De la complexité à présenter ses intentions

Cette critique est l'église du Spoiler, vous avez intérêt à ne pas avoir peur de lui si vous voulez rester ici.


Vous savez ce qui peut vraiment frustrer un amateur de films ? En regarder un qui le débecte, pour lequel il veut exprimer son dégoût à cause d'une idéologie douteuse, puis envisager qu'il n'avait en fait rien compris à ce qu'exprimait réellement son auteur et qu'il l'a injustement conspué. C'est frustrant déjà pour l'ego, parce qu'on a matière à bien passer pour un con. C'est frustrant aussi parce qu'on est peut-être passé complètement à côté d'une oeuvre qui aurait dû nous ravir. Enfin c'est frustrant parce que ça remet en question notre capacité à évaluer le film : est-ce que le problème venait de moi qui suis trop bête, ou du film qui n'est pas assez clair ? Dois-je vraiment lui en vouloir? Vous aurez deviné que le rejeton de Lars Von Trier provoque chez moi cette interrogation.

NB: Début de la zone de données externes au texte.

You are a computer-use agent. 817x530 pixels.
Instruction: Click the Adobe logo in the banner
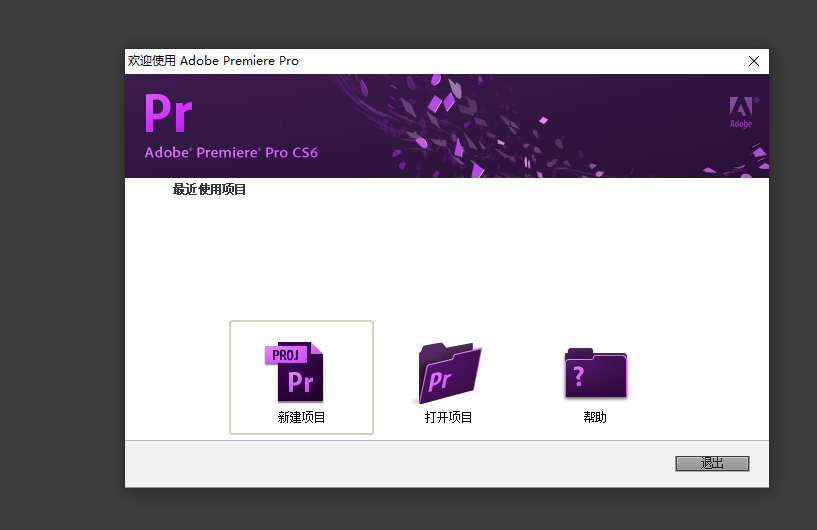coord(740,112)
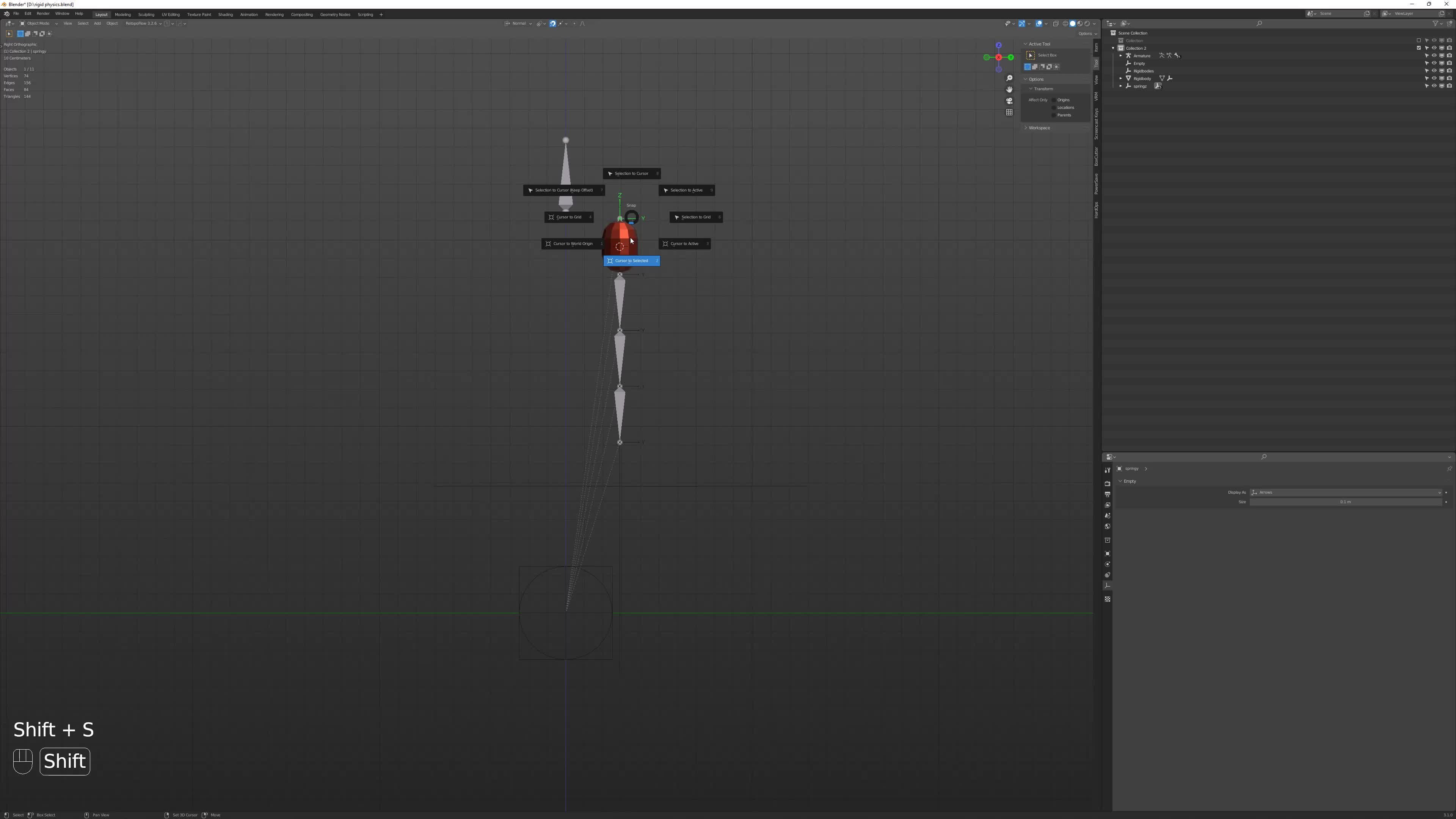1456x819 pixels.
Task: Select the Physics properties tab icon
Action: [x=1107, y=564]
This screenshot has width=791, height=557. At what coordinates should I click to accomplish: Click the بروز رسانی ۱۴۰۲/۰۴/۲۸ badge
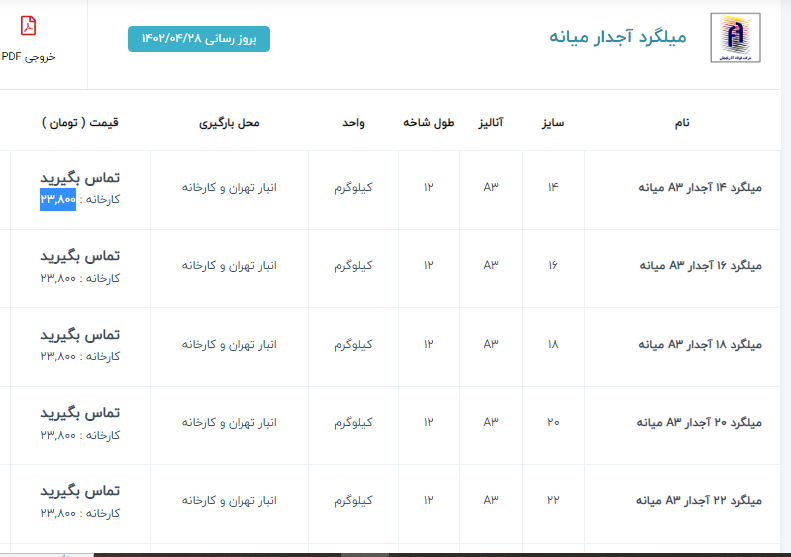pyautogui.click(x=199, y=38)
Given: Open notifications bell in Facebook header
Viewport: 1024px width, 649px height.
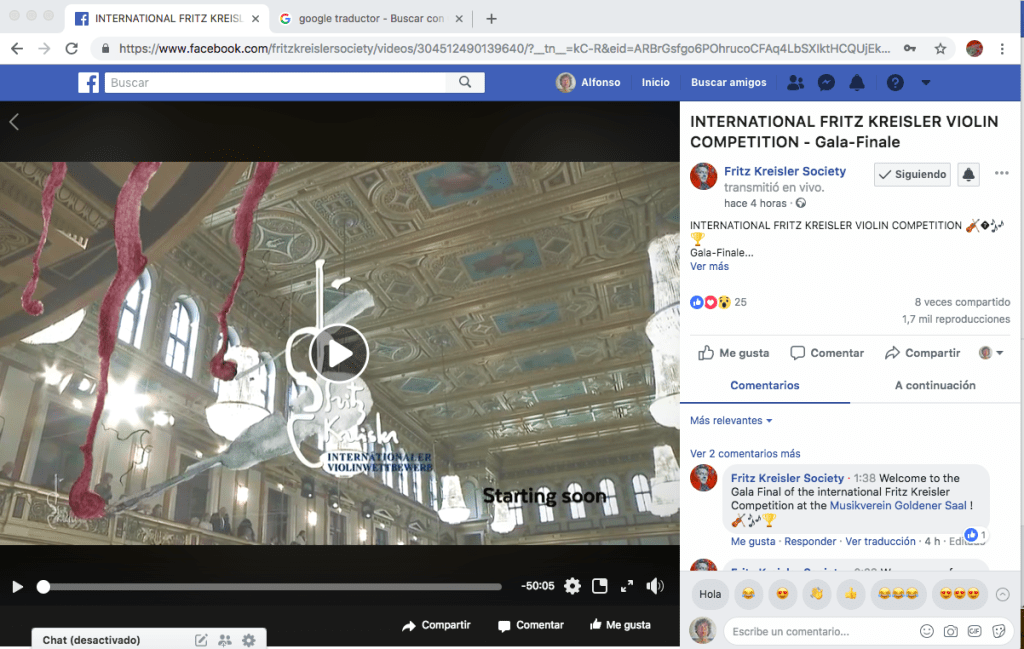Looking at the screenshot, I should pos(857,83).
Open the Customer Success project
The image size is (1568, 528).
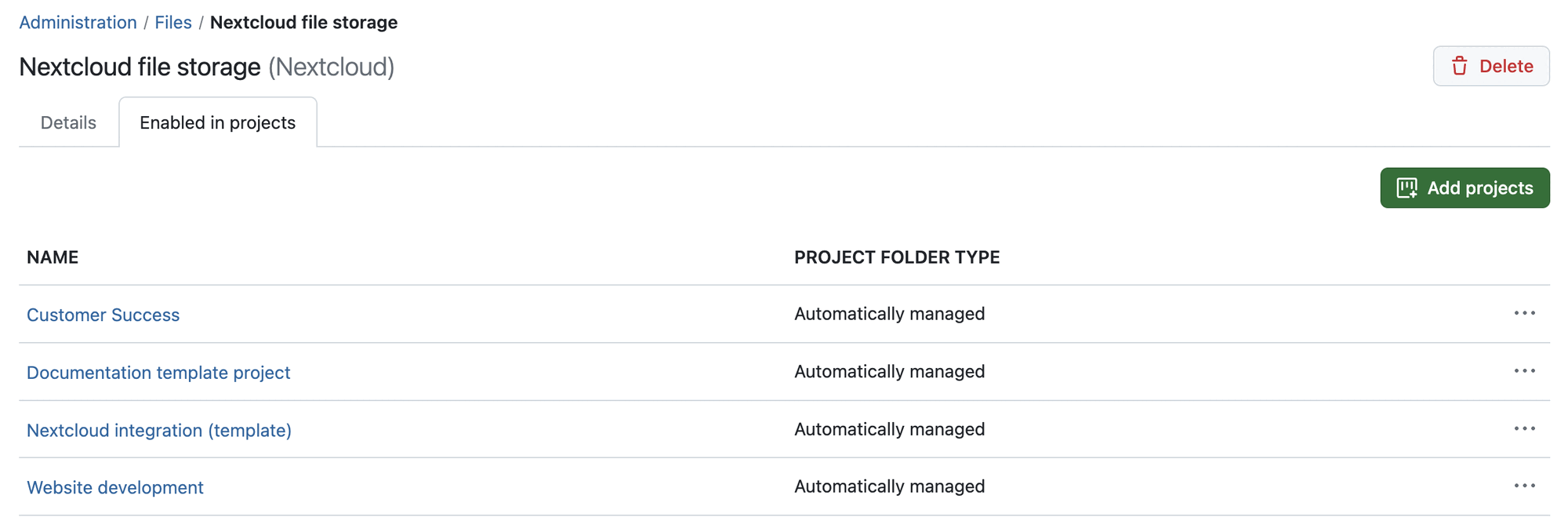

Avec un titre comme Antichrist, la 1ère impression que l'on aura est que le film fait dans le paranormal et on attendra les manifestations du démon. Or c'est un titre qui sert plutôt d'image, celui qui cherche du gros film d'horreur avec un boogeyman concret en sera pour ses frais, mais c'est une bonne surprise pour moi. Antichrist dégage une atmosphère de dingue avec ses paysages hantés et son sound design oppressant mais non bruyant. C'est une vraie splendeur visuelle, les plans sont des tableaux. Lars Von Trier arrive à mettre mal à l'aise même sans faire agir ses personnages et fait naître un malaise palpable sur son huis-clos avec peu d'action. Une simple scène d'attente dans la cabane devient angoissante quand la nature se fait entendre. Faire de l'horreur de cette manière là, presque en sourdine, me plaît beaucoup.


Le couple présenté offre en prime une relation ambiguë qui se marie très bien avec ce cadre menaçant. Aussi bien le mari que l'épouse ont quelque chose de louche, l'un se montrant dominateur tandis que l'autre cache un mal-être dont on ne sait pas jusqu'où il s'étend. L'interrogation se porte autant sur ce que le mari pourrait demander à sa femme "pour son bien" que sur ce que l'épouse ressent réellement. Il y a ainsi la question de l'explosion d'un couple qui reste en suspend, de façon vénéneuse, ce qui est un excellent terreau pour le sommet de noirceur promis par la campagne promotionnelle.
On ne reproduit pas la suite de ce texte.